_REQUIRED ACTION_. Write out the stretch of lines below that begins at the line with "Task: Select slide" and ends at the line with "Click the Internet", including both, exactly as given and nothing more.

_EXERCISE MATERIAL_.
------------------------------------

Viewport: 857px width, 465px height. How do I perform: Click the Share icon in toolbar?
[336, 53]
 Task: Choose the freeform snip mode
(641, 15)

------------------------------------

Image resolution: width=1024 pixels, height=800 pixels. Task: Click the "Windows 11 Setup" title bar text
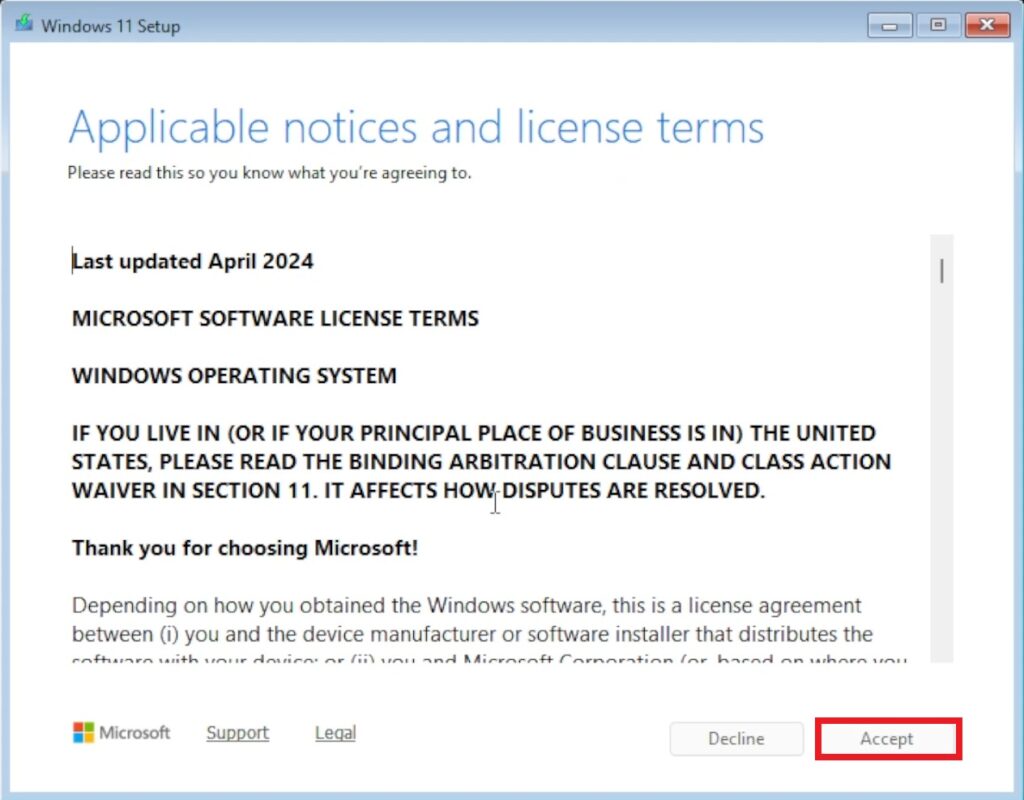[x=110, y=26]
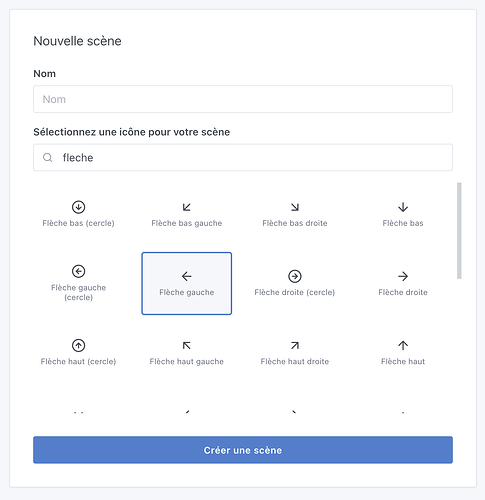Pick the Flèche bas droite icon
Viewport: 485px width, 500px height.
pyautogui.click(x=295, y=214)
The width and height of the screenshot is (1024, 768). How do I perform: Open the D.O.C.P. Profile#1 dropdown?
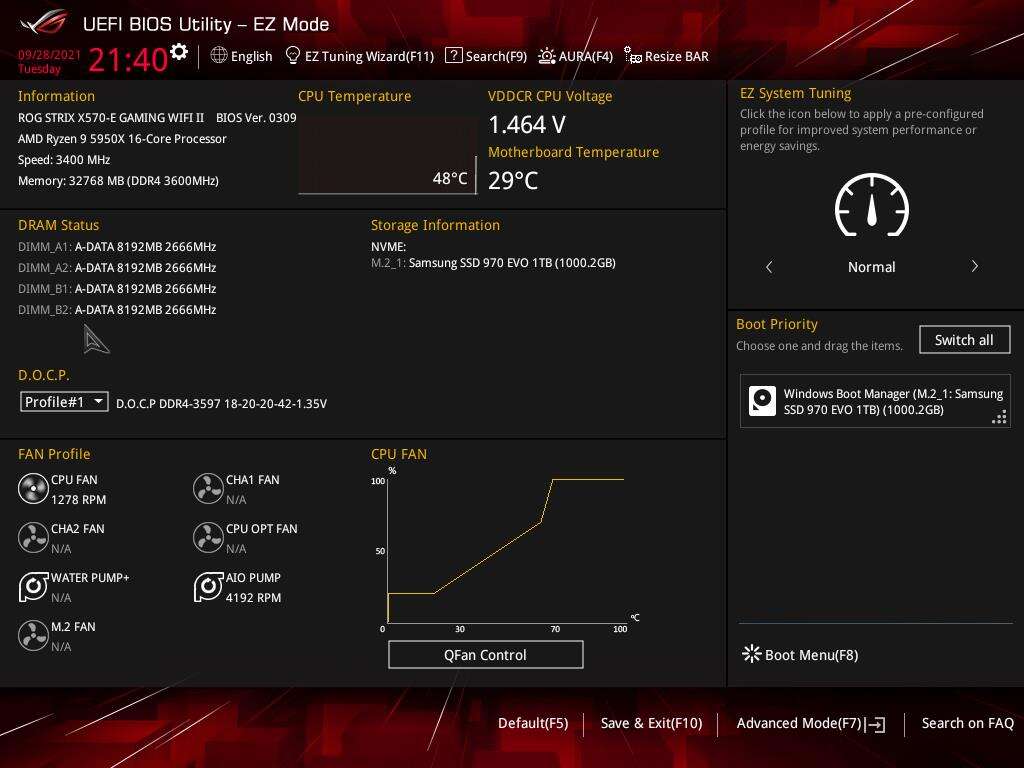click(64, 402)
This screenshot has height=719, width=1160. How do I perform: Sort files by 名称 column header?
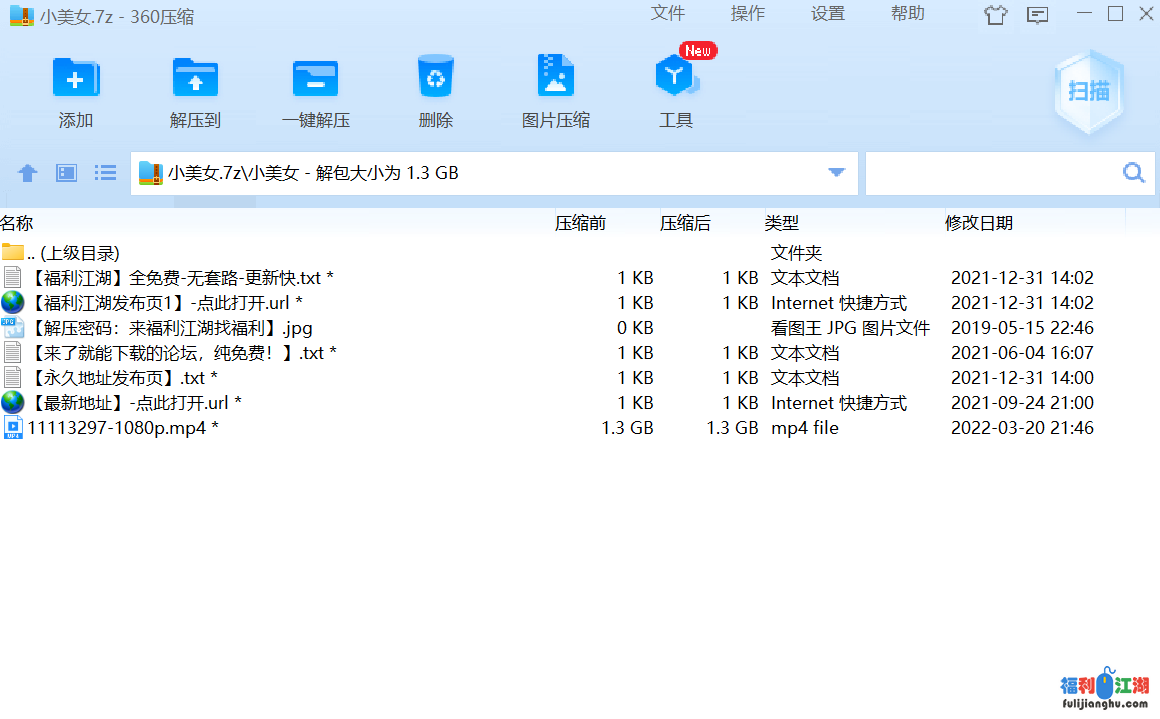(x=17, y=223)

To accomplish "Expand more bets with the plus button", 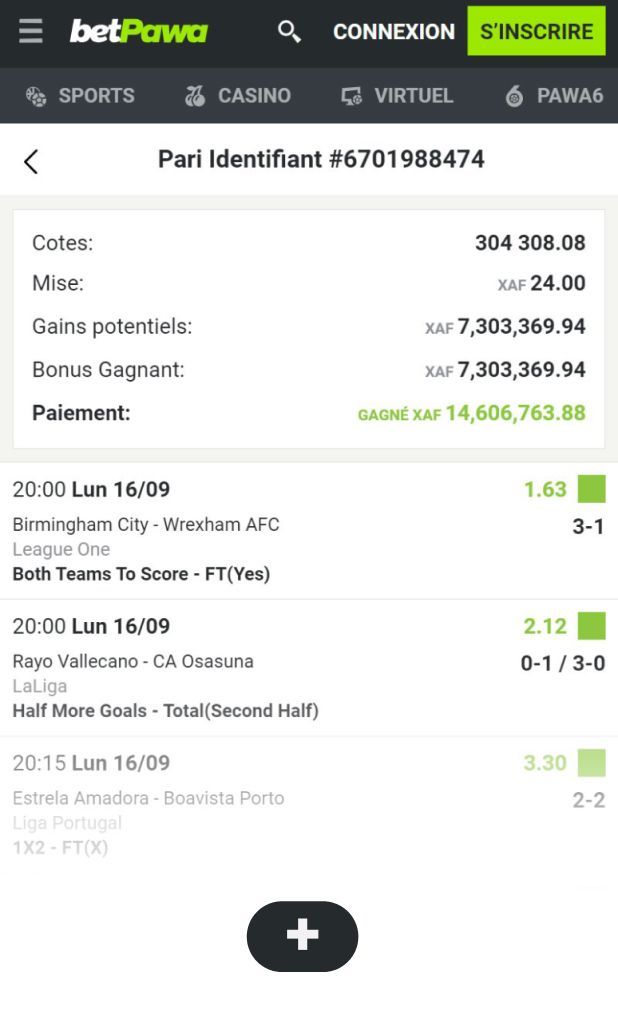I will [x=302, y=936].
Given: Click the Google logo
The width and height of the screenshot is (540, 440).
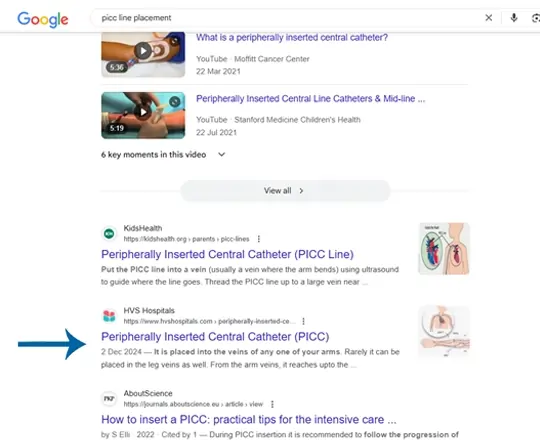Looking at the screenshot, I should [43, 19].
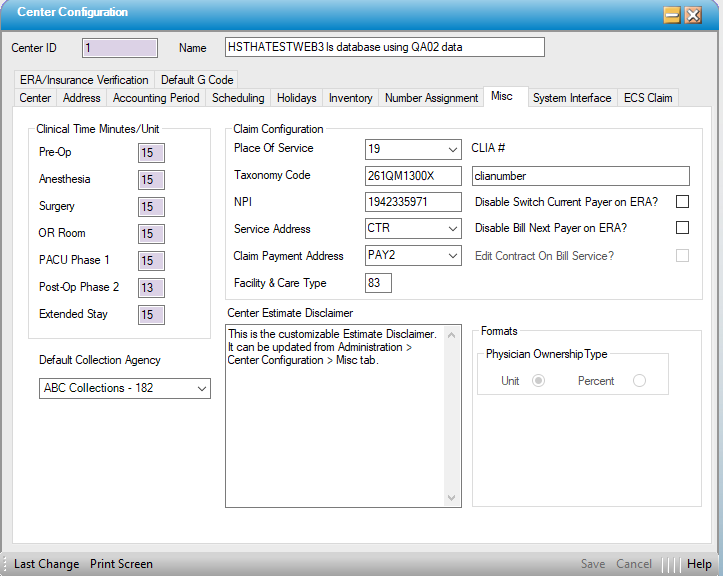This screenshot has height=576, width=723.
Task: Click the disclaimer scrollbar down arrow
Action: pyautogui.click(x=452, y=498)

------------------------------------

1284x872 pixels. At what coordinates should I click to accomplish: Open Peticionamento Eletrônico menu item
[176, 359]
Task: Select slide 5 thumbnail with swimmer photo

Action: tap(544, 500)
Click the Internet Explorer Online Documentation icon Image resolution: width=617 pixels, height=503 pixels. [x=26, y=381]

------------------------------------

_ANSWER TO THIS PROBLEM_.
Task: Select slide 5 thumbnail with swimmer photo

Action: tap(544, 500)
Click the Internet Explorer Online Documentation icon Image resolution: width=617 pixels, height=503 pixels. [x=26, y=381]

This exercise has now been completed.